It’s a little-known fact that Kate Bush is a keen distance runner and often to be spotted pounding the undulating countryside around her Devon home, dressed like an exotic bird, her great flaming locks tamed by a fluorescent lycra headband. OK fine, that was made up, but what is true is that in 2012 Bush re-recorded this, one of her best-known songs, especially for the closing ceremony of the London Olympics, where it was used prior to the presentation of Marathon medals.

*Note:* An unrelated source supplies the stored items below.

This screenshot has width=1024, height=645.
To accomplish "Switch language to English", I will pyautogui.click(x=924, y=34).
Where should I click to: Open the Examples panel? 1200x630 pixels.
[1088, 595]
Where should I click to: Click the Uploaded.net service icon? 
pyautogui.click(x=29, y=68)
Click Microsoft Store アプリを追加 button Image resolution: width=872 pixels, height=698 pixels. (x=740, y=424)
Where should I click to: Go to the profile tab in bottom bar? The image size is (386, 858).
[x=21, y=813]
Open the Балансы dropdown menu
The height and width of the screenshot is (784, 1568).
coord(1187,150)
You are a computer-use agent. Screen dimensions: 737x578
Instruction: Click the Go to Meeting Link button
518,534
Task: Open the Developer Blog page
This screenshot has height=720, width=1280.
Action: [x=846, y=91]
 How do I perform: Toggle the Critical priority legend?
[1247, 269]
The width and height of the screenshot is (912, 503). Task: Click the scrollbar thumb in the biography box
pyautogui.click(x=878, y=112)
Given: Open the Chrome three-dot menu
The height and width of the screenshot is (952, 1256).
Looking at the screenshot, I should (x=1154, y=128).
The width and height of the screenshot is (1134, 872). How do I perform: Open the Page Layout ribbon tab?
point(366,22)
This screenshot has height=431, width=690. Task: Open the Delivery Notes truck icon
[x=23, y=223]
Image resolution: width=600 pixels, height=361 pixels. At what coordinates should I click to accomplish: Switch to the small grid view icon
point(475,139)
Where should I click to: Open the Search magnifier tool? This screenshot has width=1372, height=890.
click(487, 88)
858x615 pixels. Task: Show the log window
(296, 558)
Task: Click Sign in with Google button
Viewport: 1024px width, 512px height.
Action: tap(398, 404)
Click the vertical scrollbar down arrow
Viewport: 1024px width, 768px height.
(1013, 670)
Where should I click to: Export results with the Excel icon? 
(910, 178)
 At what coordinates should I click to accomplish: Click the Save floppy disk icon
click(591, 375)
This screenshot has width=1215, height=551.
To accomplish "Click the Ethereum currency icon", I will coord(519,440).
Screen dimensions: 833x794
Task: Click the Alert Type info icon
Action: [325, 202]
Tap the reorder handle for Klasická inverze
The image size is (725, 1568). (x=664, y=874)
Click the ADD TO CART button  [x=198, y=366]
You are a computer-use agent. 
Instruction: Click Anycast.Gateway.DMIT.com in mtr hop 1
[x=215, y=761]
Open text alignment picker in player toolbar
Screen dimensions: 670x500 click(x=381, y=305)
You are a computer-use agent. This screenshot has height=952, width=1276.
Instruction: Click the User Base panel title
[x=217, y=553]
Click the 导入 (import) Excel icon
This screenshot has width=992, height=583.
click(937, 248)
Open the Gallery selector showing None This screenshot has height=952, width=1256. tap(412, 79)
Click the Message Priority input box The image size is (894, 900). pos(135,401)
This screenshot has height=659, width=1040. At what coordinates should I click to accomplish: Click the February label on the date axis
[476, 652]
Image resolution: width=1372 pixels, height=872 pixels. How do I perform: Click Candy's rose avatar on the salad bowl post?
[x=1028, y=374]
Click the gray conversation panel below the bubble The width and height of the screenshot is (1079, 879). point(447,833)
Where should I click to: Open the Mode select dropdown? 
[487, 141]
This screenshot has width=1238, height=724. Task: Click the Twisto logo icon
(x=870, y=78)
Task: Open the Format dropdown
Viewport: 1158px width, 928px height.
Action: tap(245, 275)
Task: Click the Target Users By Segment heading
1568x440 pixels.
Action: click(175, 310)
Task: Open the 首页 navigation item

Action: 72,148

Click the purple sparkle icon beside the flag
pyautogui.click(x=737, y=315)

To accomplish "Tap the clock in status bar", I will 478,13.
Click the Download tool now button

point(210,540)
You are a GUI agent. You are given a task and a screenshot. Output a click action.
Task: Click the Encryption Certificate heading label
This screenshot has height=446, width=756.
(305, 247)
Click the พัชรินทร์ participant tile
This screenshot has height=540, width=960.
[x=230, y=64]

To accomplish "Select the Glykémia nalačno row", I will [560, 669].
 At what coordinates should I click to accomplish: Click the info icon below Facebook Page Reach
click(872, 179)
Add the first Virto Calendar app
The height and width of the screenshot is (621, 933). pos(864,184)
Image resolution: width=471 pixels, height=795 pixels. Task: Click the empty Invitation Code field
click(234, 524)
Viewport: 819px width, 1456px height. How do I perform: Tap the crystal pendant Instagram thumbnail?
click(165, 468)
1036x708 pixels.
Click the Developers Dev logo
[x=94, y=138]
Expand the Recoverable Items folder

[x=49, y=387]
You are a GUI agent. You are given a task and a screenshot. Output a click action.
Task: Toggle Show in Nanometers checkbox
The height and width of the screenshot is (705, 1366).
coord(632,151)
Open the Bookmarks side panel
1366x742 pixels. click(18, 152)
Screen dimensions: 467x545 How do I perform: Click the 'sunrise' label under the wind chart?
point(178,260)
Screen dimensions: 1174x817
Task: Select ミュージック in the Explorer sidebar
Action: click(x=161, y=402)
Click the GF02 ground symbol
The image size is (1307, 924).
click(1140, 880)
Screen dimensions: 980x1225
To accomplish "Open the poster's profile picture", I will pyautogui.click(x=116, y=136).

No agonising run up a hill is complete without it.

Jump in the Pool (2008)
Friendly Fires

While Friendly Fires’ hazy electronic dance raver may be less “jump in an Olympic pool and do 50 metres in under 30 seconds” and more “jump in the hotel pool with all my clothes on because I am on recreational drugs”, the fact remains that it’s a really upbeat, energetic song apt to get swimmers of any competency or motivation feeling the funk in their trunks (or trousers).

Fitness (2018)
Lizzo

“I got that ass that don’t stop,” sang Lizzo, in what on face value could be read as a reference to sprinting, but on further inspection, probably means something else. Pop’s plus-sized princess has described Fitness as a celebration of “the power in all body types”, a strong message we should all feel reassured by over the coming month as we watch disgustingly ripped men and women achieve extraordinary physical feats, from the comfort of our couches.